THE SCRIPT DOESN'T DELETE ANYTHING, IT ONLY GENERATES TEXT OUTPUT.
Provided a list of duplicates, such as fdupes or fslint output,
generate a bash script that will have all duplicates in protected
directories commented out. If none of the protected duplicates are
found in a set of the same files, select a random unprotected
duplicate for preserving.
Each path to a file will be transformed to an 'rm "path"' string which
will be printed to standard output.
"""
from optparse import OptionParser
parser = OptionParser()
parser.add_option("-k", "--keep", dest="keep",
help="""List of directories which you want to keep, separated by commas. \
EXAMPLE: exclude_duplicates.py --keep /path/to/directory1,/path/to/directory\ with\ space\ in\ path2""",
metavar="keep"
)
parser.add_option("-d", "--delimiter", dest="delimiter",
help="Delimiter of duplicate file groups", metavar="delimiter"
)
parser.add_option("-f", "--file", dest="file",
help="List of duplicate file groups, separated by delimiter, for example, fdupes or fslint output.", metavar="file"
)
(options, args) = parser.parse_args()
directories_to_keep = options.keep.split(',')
file = options.file
delimiter = options.delimiter
pretty_line = '\n#' + '-' * 35
print '#/bin/bash'
print '#I will protect files in these directories:\n'
for d in directories_to_keep:
print '# ' + d
print pretty_line
protected_set = set()
group_set = set()
def clean_set(group_set, protected_set, delimiter_line):
not_protected_set = group_set - protected_set
while not_protected_set:
if len(not_protected_set) == 1 and len(protected_set) == 0:
print '#randomly selected duplicate to keep:\n#rm "%s"' % not_protected_set.pop().strip('\n')
else:
print 'rm "%s"' % not_protected_set.pop().strip('\n')

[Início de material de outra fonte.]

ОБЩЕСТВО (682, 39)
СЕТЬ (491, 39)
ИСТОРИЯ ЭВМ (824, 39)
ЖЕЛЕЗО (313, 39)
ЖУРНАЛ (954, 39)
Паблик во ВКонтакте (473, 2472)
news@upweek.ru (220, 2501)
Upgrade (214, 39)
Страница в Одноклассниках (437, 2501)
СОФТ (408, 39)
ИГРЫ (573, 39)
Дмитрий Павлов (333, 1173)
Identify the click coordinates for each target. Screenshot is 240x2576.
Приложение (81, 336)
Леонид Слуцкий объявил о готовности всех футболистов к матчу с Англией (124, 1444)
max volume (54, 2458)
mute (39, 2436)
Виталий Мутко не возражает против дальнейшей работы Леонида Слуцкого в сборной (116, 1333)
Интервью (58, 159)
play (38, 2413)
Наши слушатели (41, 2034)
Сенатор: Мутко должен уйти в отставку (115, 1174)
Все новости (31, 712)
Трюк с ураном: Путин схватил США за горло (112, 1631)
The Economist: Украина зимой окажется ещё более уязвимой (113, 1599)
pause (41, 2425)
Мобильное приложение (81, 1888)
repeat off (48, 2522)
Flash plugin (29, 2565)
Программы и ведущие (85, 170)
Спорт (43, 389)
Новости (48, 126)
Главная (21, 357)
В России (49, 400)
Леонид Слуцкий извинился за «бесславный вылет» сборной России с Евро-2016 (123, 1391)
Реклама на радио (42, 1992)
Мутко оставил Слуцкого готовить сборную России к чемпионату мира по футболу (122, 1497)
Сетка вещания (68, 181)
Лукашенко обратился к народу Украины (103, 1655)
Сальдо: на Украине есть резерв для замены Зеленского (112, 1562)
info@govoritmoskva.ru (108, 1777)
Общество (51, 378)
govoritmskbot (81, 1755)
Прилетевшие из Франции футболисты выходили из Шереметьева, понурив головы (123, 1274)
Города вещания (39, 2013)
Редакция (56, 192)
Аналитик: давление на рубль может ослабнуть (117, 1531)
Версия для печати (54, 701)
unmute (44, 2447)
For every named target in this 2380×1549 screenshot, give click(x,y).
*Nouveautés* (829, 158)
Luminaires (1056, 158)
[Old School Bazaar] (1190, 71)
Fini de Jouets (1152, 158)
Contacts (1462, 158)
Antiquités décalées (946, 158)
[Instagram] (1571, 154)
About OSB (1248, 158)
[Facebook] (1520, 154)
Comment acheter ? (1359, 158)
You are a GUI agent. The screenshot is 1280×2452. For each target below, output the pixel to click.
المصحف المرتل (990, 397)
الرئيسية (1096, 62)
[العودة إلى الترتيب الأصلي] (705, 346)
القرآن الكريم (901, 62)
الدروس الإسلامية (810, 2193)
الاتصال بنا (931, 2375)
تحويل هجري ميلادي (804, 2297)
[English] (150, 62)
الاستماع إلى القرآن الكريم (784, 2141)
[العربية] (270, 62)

for i in protected_set: print '#excluded file in protected directory:\n#rm "%s"' % i.strip('\n')
print '\n#%s' % delimiter_line
file = open(file, 'r')
for line in file.readlines():
if line.startswith(delimiter):
clean_set(group_set, protected_set, line)
group_set, protected_set = set(), set()
else:
group_set = group_set|{line}
for d in directories_to_keep:
if line.startswith(d): protected_set = protected_set|{line}
else:
if line: clean_set(group_set, protected_set, line)
O arquivo remove-duplicate-files-keep-protected.sh
resultante que acabamos de criar terá todos os arquivos de diretórios protegidos comentados. Abra este arquivo no seu editor de texto favorito, verifique se tudo está OK. Então corra. Voila (sic)!